• _WORK ORDER A_: Write out the forum passage on legalism from "The Evangelical Universalist" to "and even mean-spirited.".
• _WORK ORDER B_:
Answer these questions from the forum passage on legalism:
(i) What two things does the opening post call natural outworkings of the traditional "gospel" of exclusion?
(ii) Which two forms of traditional Christianity does the opening post say are especially seen as judgmental?
(iii) According to the reply, who also testified to this recently?
• _WORK ORDER C_: Continue the forum passage on legalism from the point where it stops.

• _TEXT PASSAGE_:
-=-=-

The Evangelical Universalist Forum

Legalism is inherent in traditional "gospel"

I’ve come to believe that legalism and judgmentalism are natural outworkings of the traditional “gospel” of exclusion. If we believe that God accepts some people and rejects others, then we naturally draw a line between those who we accept and those who we reject (judgmentalism), and we seek to define the criteria by which we judge others (legalism). The traditional “gospel” gives birth to an “us” verses “them” mentality. It’s no wonder that traditional Christianity, especially fundamentalism and evangelicalism is seen by many to be judgmental, exclusionary, and even mean-spirited.

What do you think?

Hi Sherman,
I’d agree with that–to a degree. I hesitate to claim that all ECT believing Christians are infected with an us versus them mentality, but I can testify for myself that before believing in universal reconciliation I was not able to love people like I knew I should, and when my theology changed my capacity of loving seemed to increase with it. I’m not even sure how to adequately describe or explain the change that took place–but it was radical. Buddy also testified to this recently here.

-=-=-

• _DATASET EXCERPTS_:

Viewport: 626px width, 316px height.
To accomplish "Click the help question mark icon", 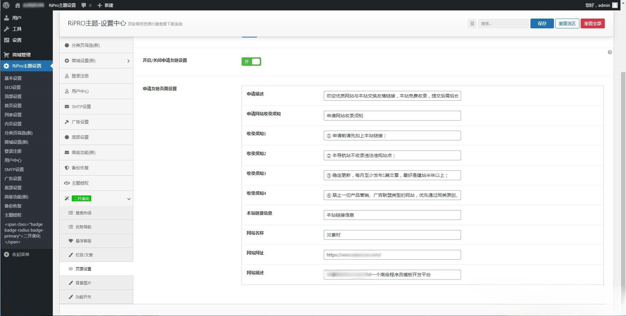I will pyautogui.click(x=609, y=52).
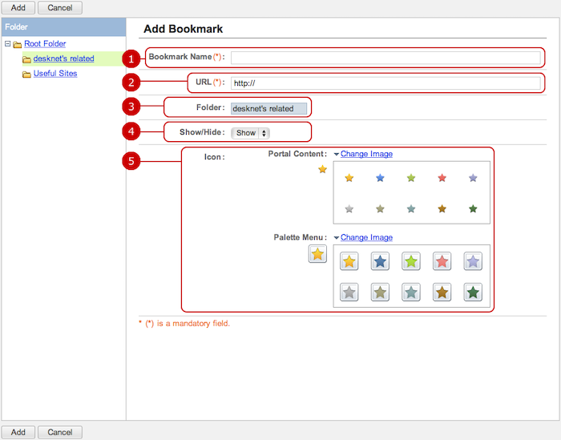Choose the gray star Palette Menu icon

(349, 293)
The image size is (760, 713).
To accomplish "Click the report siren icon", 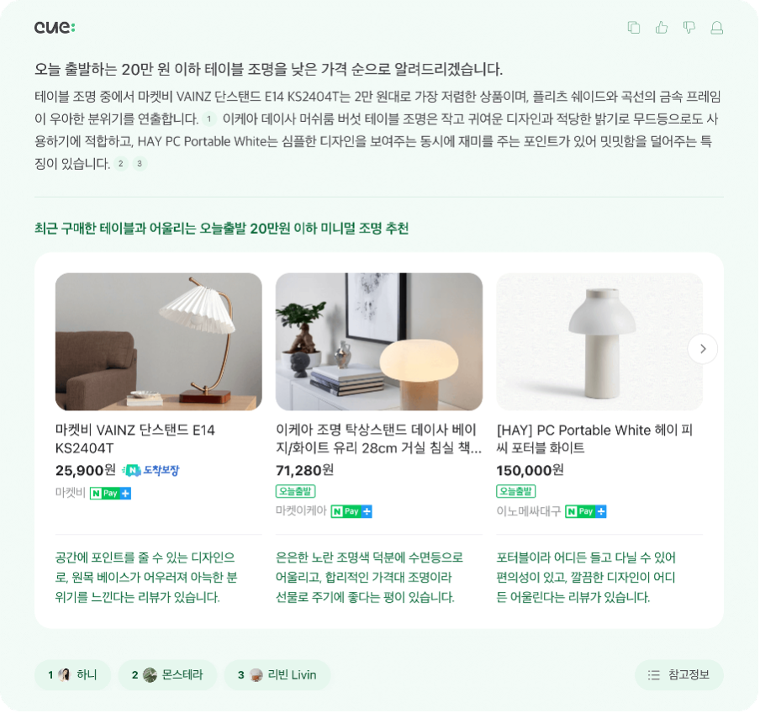I will 716,28.
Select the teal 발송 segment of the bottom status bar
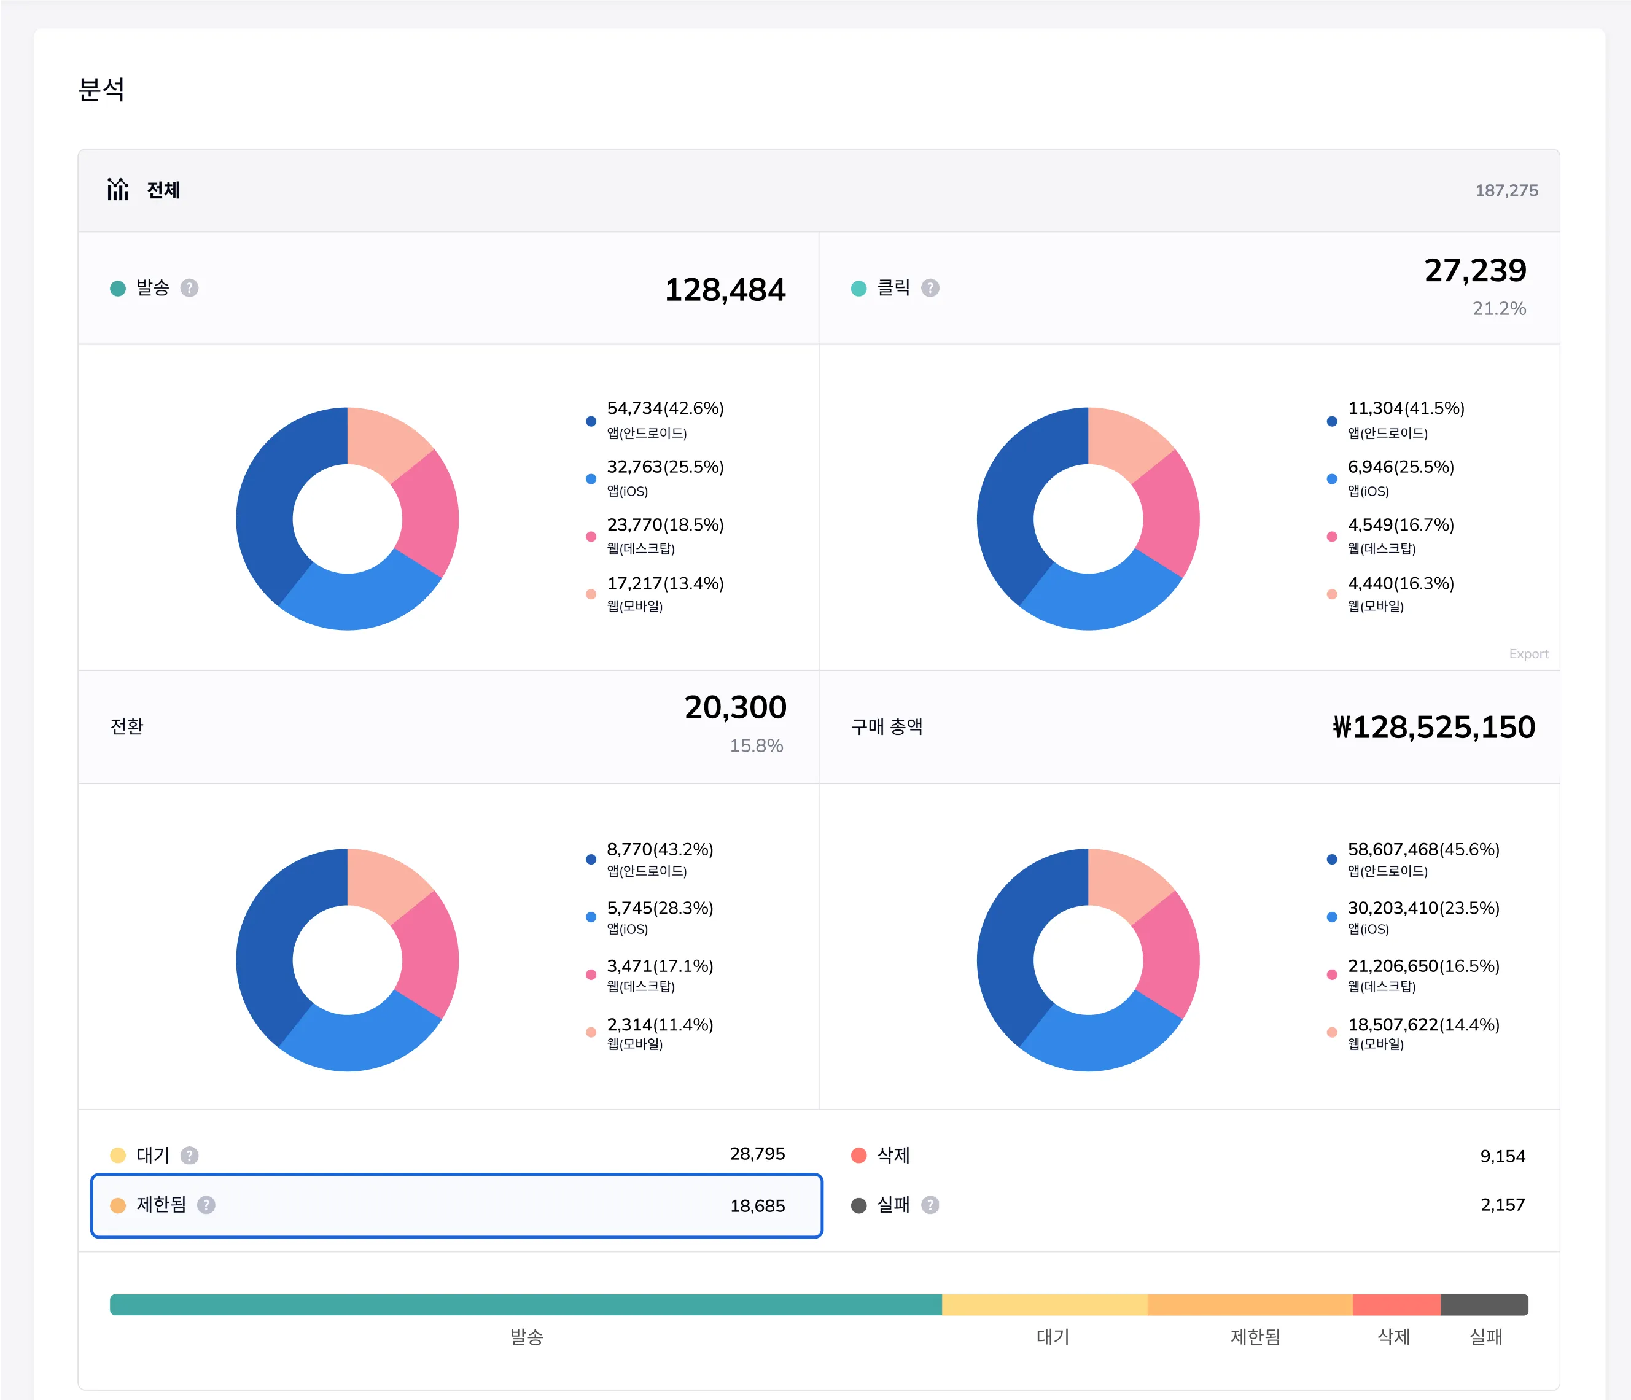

-=-=-

• _ANSWER AREA A_:
The Evangelical Universalist Forum

Legalism is inherent in traditional "gospel"

I’ve come to believe that legalism and judgmentalism are natural outworkings of the traditional “gospel” of exclusion. If we believe that God accepts some people and rejects others, then we naturally draw a line between those who we accept and those who we reject (judgmentalism), and we seek to define the criteria by which we judge others (legalism). The traditional “gospel” gives birth to an “us” verses “them” mentality. It’s no wonder that traditional Christianity, especially fundamentalism and evangelicalism is seen by many to be judgmental, exclusionary, and even mean-spirited.

• _ANSWER AREA B_:
(i) Legalism and judgmentalism.
(ii) Fundamentalism and evangelicalism.
(iii) Buddy.

• _ANSWER AREA C_:
Sonia

I’d say it’s more likely too result in judgmentalism/legalism, rather than “inherent”. It’s similar to what Talbott talks about in the early chapters of his book e.g. there’s a greater risk of Inquisitions resulting from ECT than EU :neutral_face:

Yes, it seems to me that when the paradigm is that the purpose of this world, is determining who will be on the side of a divide where God will consign you to endless punishment, there is a huge need to justify that God’s commitment to this program is just. The most natural theodicy for this is to judgmentally feel that the damned will totally deserve such a consequence because they must be especially despicable. Even though the saved deserve it also, and it violates traditional emphasis on grace, I suspect the natural intuition is that we who will be spared must in some way be superior to those who will be cut off from God’s mercy and pursuit.